The company began to put in place the systems, processes and metrics to drive improvement in energy and water conservation, greenhouse gas, packaging and waste reduction. It also advanced innovations in packaging and sustainable agriculture, and improved performance in overall productivity and plant efficiency.
For example, in 2014, it removed over 89 million pounds of packaging materials from the market compared to the prior year, resulting in $48m of cost savings. It also used over 130 million pounds of food-grade recycled polyethylene terephthalate (rPET) in its packaging, an increase of nearly 25% versus 2013. It is now working to increase the percentage of beverage containers recycled in the US (PepsiCo 2014 Sustainability Report).
Innovation and design
Bruce Hannant, global head of design, Mars, and Moftah Samir, R&D market leader, Mars, will discuss embracing risk to improve the chance of launching ‘breakthrough’ products at the F&B Innovation conference (October 28-29).
Mars chocolate UK design team won silver in the DBA (Design Business Association) Design Effectiveness Awards 2015 in the Packaging: Branded Food category for its MaltEaster Bunny.
It introduced Maltesers MaltEaster in 2009 to disrupt the market at Easter time by producing something that portrayed the Maltesers brand. The design needed to be fun and novel, standing out through inspired graphics and structure.
Five years since the launch the MaltEaster bunny range is seeing year-on-year growth, gaining more in-store space. The range has grown considerably within season and into additional seasons, with the Merryteaser Reindeer product launched for Christmas 2013.
The MaltEaster is considered ‘Best in Class’ by Mars and has inspired future projects. The bunny brought 246,000 new customers to the Easter Self-Eat segment of the market and reinforced to the trade that Mars could deliver successful seasonal propositions.
“The DBA Design Effectiveness Awards objectively demonstrate Mars Design team’s value back to the business and give the team time to reflect and celebrate their successes.

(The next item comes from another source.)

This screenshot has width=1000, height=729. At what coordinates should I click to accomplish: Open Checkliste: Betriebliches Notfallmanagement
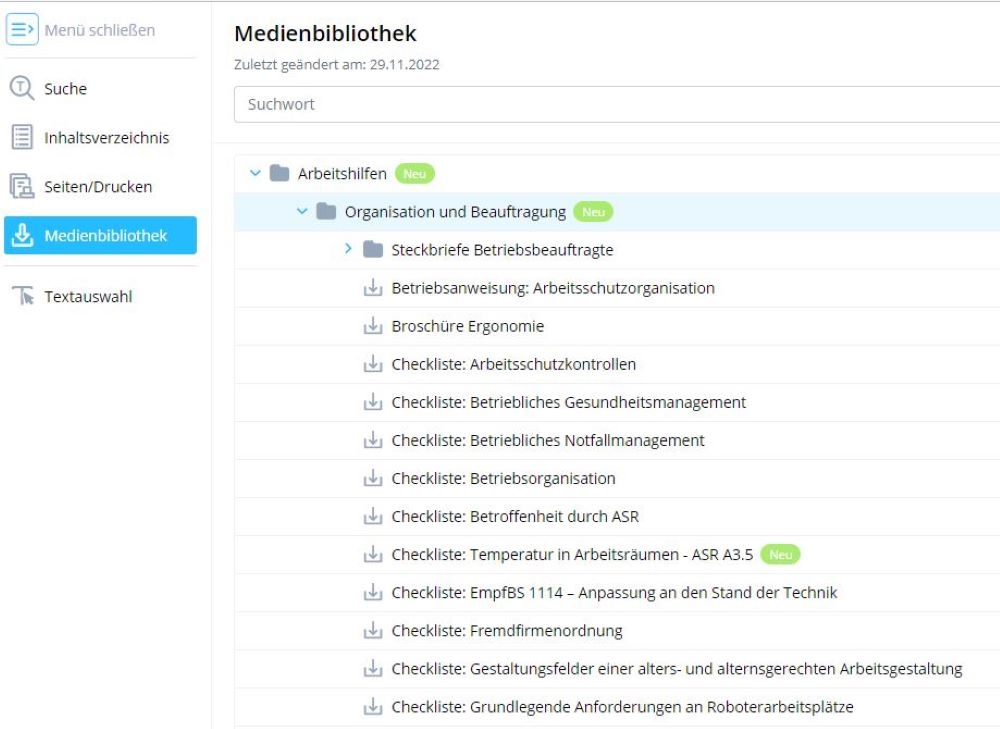(x=548, y=440)
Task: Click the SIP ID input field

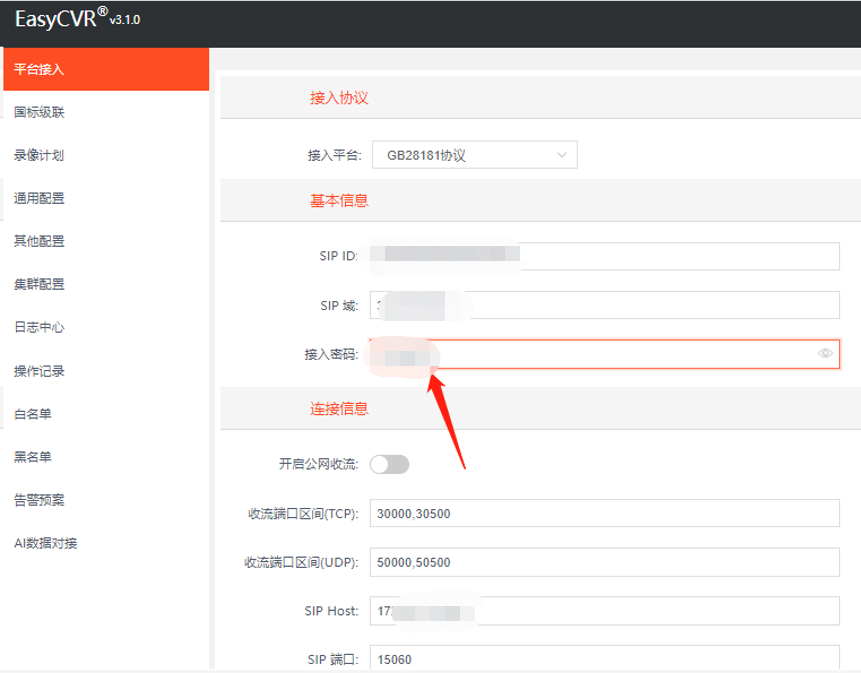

On top of this, we’re able to continue attracting top talent from the industry,” said Hannant.
How are regulatory standards addressing changing consumer needs?
Eyad Attari, regulatory and scientific manager, Fonterra, will take part in a panel discussion about Standards Vs Innovation on day one of the F&B Innovation conference (October 28).
According to Fonterra, doing business in many different countries and cultures can sometimes be challenging because of different regulations, standards or commonly accepted practices.
Three main trends driving development in dairy right now are: the growing Asian market, the increasing scientific evidence that protein is important for health, and the demand for healthy food and beverages, according to Dr Nick Robinson, beverage applications manager, Fonterra.
He said the changing consumer dynamic within Asia has created a huge group of consumers who see dairy as fundamentally good everyday nutrition. But they are looking for different kinds of products to those in traditional dairy markets, with different sensory and texture requirements.
A growing awareness of protein in a healthy diet, is continuing to support the positives of dairy protein – especially in the diets of children through to the elderly. This in turn will fuel further innovation as it becomes clear how dairy nutrition can be tied to health benefits.
“The future of functional dairy is still bright for Europe, even though there has been much debate around EU health claims approvals – in fact, we see the high hurdle for EU claims as a positive,” said Robinson.
“The nutritional value and nutritional density of milk is well recognised globally by international organisations such as the World Health Organisation. In Europe, dairy ingredients have performed well in the health claim substantiation arena, and health claims on major milk constituents such as protein and calcium have received positive opinions from the European Food Safety Authority.”